If you want to pin `EMBEDDING_RULEBOOK_PATH` explicitly in your shell profile:

```bash
export EMBEDDING_RULEBOOK_PATH="$(labenv-embedding-cache-path rulebook)"
```

Then reload shell:

```bash
source ~/.zshrc
```

## Legacy cache compatibility index (temporary)

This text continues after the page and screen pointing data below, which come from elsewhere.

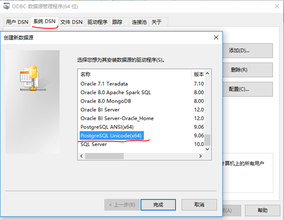Select Oracle 8.0 MongoDB driver

pos(106,101)
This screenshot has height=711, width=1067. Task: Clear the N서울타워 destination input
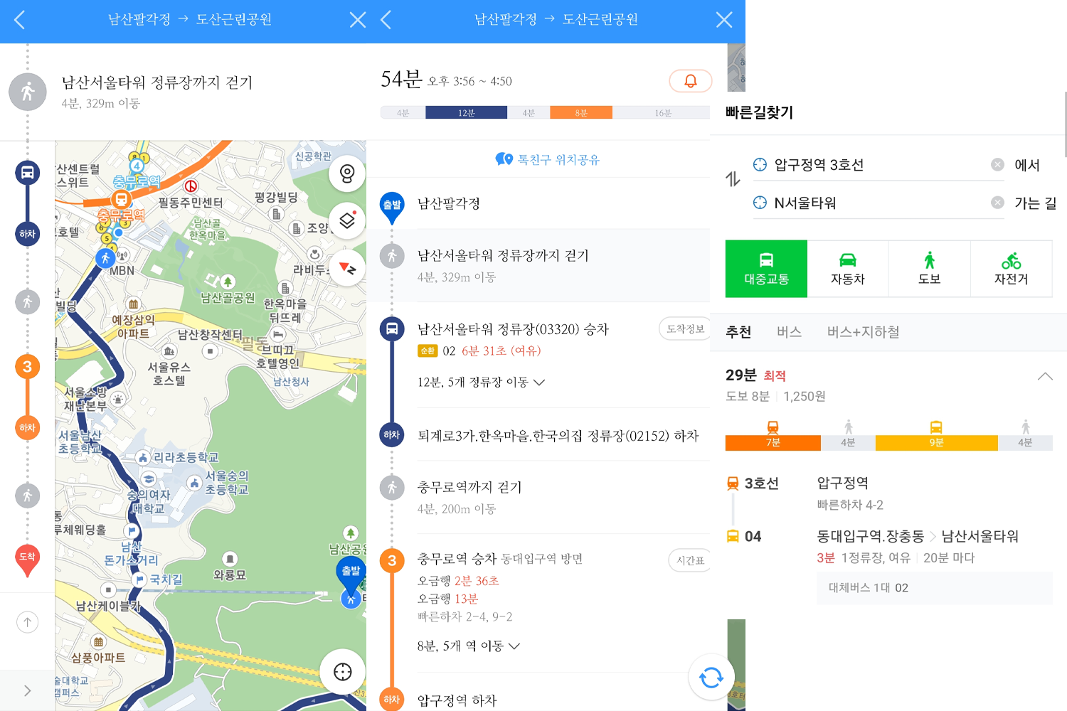pos(997,202)
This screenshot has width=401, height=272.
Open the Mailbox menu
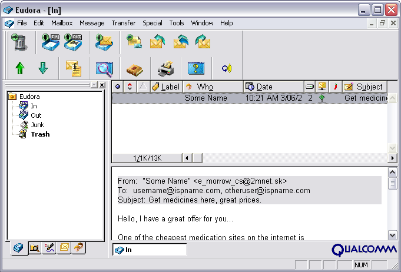(61, 23)
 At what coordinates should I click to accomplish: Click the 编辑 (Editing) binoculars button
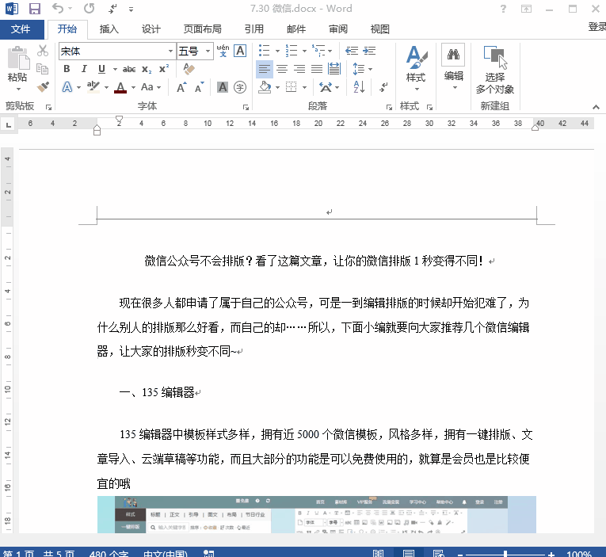click(453, 65)
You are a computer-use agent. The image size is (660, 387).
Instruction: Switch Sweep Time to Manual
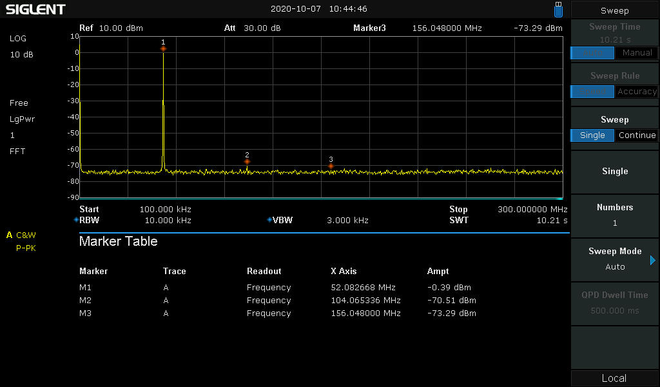point(636,53)
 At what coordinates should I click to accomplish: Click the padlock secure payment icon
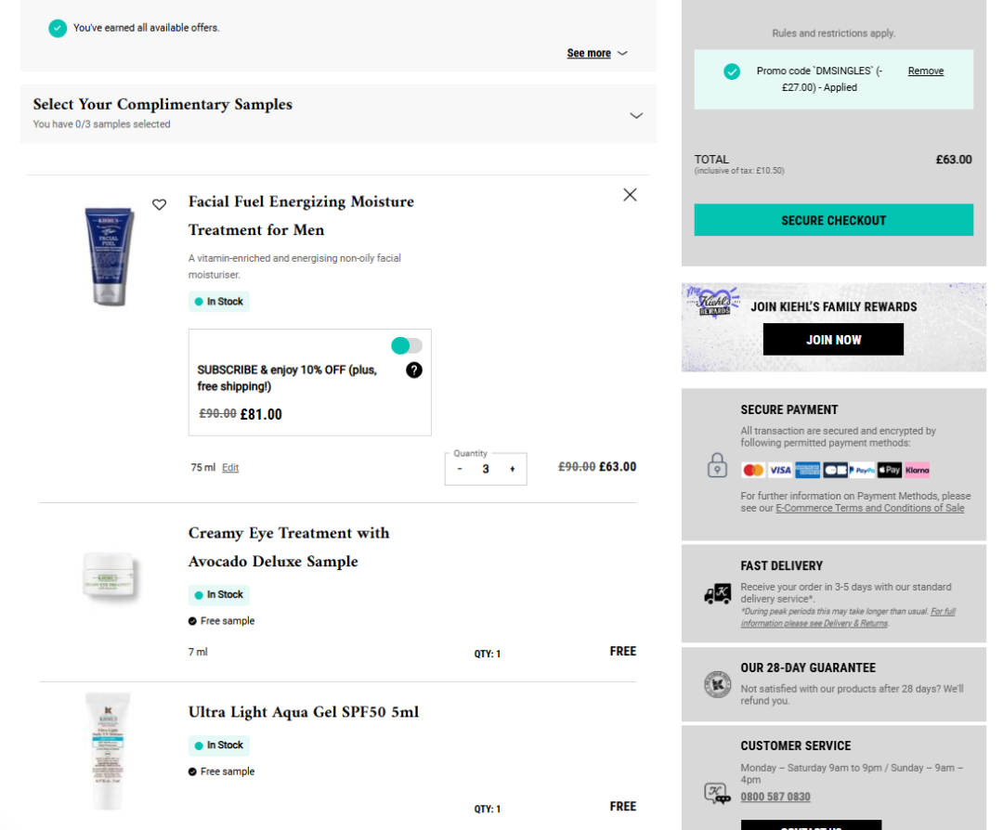click(717, 465)
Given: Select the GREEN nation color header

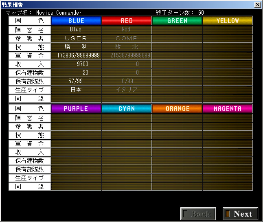Looking at the screenshot, I should (177, 21).
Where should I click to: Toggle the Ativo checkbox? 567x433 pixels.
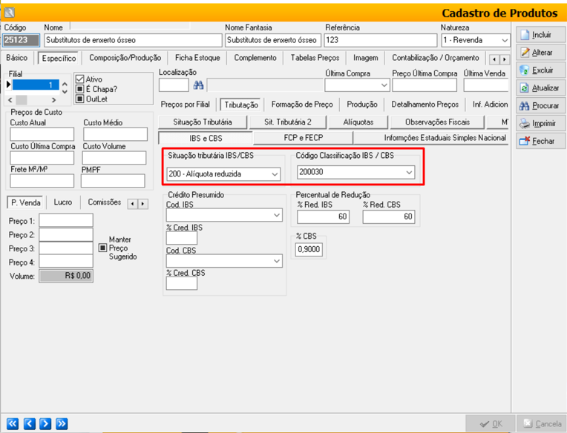pyautogui.click(x=80, y=79)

Build a read-only index for existing `lm/**` cache files:

```bash
labenv-embedding-cache index-build --cache-dir /work/$USER/data/embedding_cache
```

Show index stats:

```bash
labenv-embedding-cache index-stats --cache-dir /work/$USER/data/embedding_cache
```

Verify whether request manifests can be served without regeneration:

```bash
labenv-embedding-cache verify-requests --requests /path/to/request_manifest.jsonl --min-selected-models 2
```

Build request manifest rows from canonical metadata in Python:

```python
import labenv_embedding_cache as lec

record = lec.build_request_manifest_entry(
    dataset_name="ag_news",
    model_id="bert",
    model_name="bert-base-uncased",
    expected_cache_path="/work/$USER/data/embedding_cache/lm/bert-base-uncased/ag_news__x.npz",
    metadata=metadata,
)
```

Export a lock payload for CI/DVC (`policy digest + index + optional verify report`):

```bash
labenv-embedding-cache lock-export \
  --cache-dir /work/$USER/data/embedding_cache \
  --requests /path/to/request_manifest.jsonl \
  --output /work/$USER/data/embedding_cache/.labenv/lock.json \
  --min-selected-models 2
```

Index file location:
- `${EMBEDDING_CACHE_DIR}/.labenv/index_v1.jsonl`

Compatibility is controlled by rulebook:
- `compatibility.legacy_index.enabled`
- `compatibility.legacy_index.sunset_date`
- `compatibility.legacy_index.require_ids_sha256_match`

Identity expansion is controlled by spec:
- `identity.profiles.default.hard_fields`
- `identity.profiles.default.soft_fields`
- `identity.profiles.default.defaults`
- `identity.profiles.default.legacy_match_policy`

## Quick usage

```python
from labenv_embedding_cache.api import get_or_compute_embeddings

vectors, resolution = get_or_compute_embeddings(
    cfg,
    texts,
    ids,
    labels=labels,
    compute_embeddings=my_backend_compute_fn,
)
print(resolution.cache_path, resolution.was_cache_hit)
```

## Docker / Docker Compose (env1-env4)

Compose files match the `labenv_config/envkit-templates` profiles (env1_a6000/env2_3090/env3_cc21_a100/env4_cc21_cpu):
- env1: `nvcr.io/nvidia/pytorch:25.02-py3`
- env2: `nvcr.io/nvidia/pytorch:25.09-py3`
- env3: `nvcr.io/nvidia/pytorch:23.10-py3`
- env4: `python:3.11-slim`

Examples:

```bash
docker compose -f docker/compose.env1.yaml run --rm app python tools/embedding_cache_smoketest.py --backend dummy
docker compose -f docker/compose.env4.yaml run --rm app python tools/embedding_smoketest.py --backend transformers
# debugpy (port publish requires --service-ports)
docker compose -f docker/compose.env1.yaml run --rm --service-ports app python tools/embedding_cache_smoketest.py --backend dummy --debugpy --wait-for-client
```

## Sweep utility

Create a stable, line-based sweep list file:

```bash
python tools/make_sweep_list.py --glob "configs/sweep/*.yaml" --out sweep.txt --root .
```

## Per-project Codex usage
In each project, paste `CODEX_PROMPT.md` (or add equivalent guidance in `AGENTS.md`) so Codex always aligns with this policy.
For cross-project rollout requests, use `PROJECT_MIGRATION_PROMPT.md`.

## Automation runbook
- Runtime-aware automation prompt: `docs/AUTOMATION_PROMPT_RUNTIME_AWARE.md`
- Copy/paste execution checklist: `docs/AUTOMATION_EXECUTION_CHECKLIST.md`
- Pre-filled ready-to-run checklist: `docs/AUTOMATION_EXECUTION_CHECKLIST_READY.md`
- What to place in central/downstream/runtime repos: `docs/REPO_AUTOMATION_ASSETS.md`

## Updating shared standards
1. Edit `embedding_rulebook.yaml`, `embedding_registry.yaml`, and/or `embedding_cache_spec.yaml`.
2. In each project, run its embedding-cache validation/tests.
3. If schema behavior changes, bump `identity.version` in `embedding_rulebook.yaml`.